Among the records, which lines hold the word "Follow"? Pick them out.

LISTED ENTRIES Start Marker

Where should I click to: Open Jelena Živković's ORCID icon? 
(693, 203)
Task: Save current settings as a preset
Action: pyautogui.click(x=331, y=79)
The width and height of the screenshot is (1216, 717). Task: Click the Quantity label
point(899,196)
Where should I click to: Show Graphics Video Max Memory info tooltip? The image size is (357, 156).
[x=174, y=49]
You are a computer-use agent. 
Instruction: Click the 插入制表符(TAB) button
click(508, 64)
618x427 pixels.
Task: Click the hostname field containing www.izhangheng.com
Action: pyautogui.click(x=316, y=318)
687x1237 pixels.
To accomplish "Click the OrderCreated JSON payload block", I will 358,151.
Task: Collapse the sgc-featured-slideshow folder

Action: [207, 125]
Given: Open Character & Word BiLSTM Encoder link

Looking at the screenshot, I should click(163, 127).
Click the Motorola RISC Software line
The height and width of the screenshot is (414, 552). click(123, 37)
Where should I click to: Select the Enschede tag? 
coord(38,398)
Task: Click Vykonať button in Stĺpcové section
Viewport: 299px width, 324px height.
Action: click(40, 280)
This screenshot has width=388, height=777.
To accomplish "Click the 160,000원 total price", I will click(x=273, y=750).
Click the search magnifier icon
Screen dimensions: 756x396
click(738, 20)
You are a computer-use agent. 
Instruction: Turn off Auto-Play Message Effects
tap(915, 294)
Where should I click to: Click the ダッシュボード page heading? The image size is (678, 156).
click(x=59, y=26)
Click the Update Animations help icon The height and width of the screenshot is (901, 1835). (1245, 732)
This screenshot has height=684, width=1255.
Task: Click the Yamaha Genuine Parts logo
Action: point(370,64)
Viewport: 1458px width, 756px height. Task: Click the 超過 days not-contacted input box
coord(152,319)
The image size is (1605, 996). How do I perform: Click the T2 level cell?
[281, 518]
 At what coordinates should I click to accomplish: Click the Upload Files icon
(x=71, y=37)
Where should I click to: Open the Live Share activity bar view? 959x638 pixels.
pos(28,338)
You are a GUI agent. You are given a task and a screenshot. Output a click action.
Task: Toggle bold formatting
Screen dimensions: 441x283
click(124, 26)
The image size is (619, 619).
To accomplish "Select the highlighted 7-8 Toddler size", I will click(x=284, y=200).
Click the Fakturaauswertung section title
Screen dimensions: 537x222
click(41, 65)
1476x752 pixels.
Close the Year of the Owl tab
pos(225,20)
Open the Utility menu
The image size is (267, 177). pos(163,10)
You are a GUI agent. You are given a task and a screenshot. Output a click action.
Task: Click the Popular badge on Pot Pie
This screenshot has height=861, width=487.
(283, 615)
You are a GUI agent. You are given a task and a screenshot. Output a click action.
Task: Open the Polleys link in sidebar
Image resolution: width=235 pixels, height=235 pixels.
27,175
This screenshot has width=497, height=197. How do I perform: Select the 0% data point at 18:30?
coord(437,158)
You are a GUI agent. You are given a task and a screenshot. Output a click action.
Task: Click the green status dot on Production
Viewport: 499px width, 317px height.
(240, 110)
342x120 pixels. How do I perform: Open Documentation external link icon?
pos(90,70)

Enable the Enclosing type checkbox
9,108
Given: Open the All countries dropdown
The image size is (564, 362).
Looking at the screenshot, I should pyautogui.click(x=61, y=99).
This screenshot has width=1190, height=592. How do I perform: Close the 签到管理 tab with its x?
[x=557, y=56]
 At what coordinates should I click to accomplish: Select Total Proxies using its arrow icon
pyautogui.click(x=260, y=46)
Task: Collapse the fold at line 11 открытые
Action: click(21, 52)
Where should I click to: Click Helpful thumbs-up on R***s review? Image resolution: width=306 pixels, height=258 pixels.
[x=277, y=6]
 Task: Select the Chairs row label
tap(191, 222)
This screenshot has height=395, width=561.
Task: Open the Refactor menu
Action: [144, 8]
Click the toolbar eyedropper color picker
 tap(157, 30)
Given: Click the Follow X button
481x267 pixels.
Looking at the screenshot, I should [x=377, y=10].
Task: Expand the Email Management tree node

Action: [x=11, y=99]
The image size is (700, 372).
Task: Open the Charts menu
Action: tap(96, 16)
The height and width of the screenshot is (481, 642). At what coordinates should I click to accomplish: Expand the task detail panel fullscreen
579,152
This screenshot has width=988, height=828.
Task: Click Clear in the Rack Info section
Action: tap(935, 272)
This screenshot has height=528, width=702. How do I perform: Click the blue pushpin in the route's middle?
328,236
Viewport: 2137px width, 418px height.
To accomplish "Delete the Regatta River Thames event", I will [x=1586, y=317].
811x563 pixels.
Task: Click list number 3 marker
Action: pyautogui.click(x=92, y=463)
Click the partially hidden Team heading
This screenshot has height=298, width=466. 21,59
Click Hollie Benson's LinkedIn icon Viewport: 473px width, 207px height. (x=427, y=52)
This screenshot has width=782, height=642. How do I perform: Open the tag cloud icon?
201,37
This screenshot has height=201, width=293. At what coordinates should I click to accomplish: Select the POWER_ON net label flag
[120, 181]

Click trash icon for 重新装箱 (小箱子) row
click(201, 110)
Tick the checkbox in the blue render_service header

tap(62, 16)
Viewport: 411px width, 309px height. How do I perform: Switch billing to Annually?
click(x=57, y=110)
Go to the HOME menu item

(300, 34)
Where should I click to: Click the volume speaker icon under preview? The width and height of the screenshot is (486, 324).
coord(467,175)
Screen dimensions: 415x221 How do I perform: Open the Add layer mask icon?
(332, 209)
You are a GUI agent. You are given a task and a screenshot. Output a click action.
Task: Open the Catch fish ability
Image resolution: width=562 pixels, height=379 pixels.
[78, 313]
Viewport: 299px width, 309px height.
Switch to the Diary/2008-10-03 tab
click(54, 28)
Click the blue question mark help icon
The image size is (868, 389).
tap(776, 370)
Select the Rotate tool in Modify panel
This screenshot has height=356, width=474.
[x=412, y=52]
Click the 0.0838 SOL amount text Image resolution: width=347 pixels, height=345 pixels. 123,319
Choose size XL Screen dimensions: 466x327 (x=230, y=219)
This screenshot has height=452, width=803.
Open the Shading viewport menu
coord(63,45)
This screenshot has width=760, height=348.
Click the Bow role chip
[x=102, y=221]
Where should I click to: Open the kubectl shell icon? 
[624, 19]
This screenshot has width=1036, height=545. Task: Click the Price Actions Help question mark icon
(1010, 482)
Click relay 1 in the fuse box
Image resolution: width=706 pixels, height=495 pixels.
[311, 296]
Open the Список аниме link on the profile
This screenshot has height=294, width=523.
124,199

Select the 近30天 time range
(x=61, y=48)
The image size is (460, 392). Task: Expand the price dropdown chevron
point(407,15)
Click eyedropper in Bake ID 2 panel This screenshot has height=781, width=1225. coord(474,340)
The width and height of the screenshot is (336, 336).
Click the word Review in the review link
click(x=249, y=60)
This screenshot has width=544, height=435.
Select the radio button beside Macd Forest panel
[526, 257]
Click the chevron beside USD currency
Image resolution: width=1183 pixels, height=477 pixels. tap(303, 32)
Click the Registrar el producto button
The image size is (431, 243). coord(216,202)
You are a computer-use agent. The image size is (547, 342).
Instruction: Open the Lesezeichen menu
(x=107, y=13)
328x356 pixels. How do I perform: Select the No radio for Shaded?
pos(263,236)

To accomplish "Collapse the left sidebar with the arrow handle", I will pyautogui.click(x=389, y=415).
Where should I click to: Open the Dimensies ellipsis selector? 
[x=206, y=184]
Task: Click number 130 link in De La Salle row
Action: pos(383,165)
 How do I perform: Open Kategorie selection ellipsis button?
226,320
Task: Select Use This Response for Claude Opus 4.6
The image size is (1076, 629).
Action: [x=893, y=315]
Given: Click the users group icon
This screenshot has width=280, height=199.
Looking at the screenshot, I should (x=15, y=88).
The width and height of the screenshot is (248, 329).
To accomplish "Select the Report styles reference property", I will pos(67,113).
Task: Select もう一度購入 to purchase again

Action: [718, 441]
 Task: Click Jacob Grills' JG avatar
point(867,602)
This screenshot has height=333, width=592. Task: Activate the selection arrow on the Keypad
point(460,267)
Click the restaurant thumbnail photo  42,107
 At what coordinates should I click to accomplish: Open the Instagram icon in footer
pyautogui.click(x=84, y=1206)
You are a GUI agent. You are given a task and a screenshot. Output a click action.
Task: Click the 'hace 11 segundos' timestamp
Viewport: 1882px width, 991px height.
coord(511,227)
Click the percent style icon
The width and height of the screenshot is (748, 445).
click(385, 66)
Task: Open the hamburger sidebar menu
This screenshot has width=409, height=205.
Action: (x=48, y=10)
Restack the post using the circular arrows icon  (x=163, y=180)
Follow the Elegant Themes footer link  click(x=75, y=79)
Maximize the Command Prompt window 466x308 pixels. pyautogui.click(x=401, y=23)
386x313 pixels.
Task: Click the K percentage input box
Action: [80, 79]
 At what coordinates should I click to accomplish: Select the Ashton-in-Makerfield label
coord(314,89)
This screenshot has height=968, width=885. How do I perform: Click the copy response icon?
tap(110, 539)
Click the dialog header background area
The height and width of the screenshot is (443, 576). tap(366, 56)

LISTED ENTRIES End Marker

• _ANSWER SECTION_:
Given: Click the Follow X button
Follow the Elegant Themes footer link  click(x=75, y=79)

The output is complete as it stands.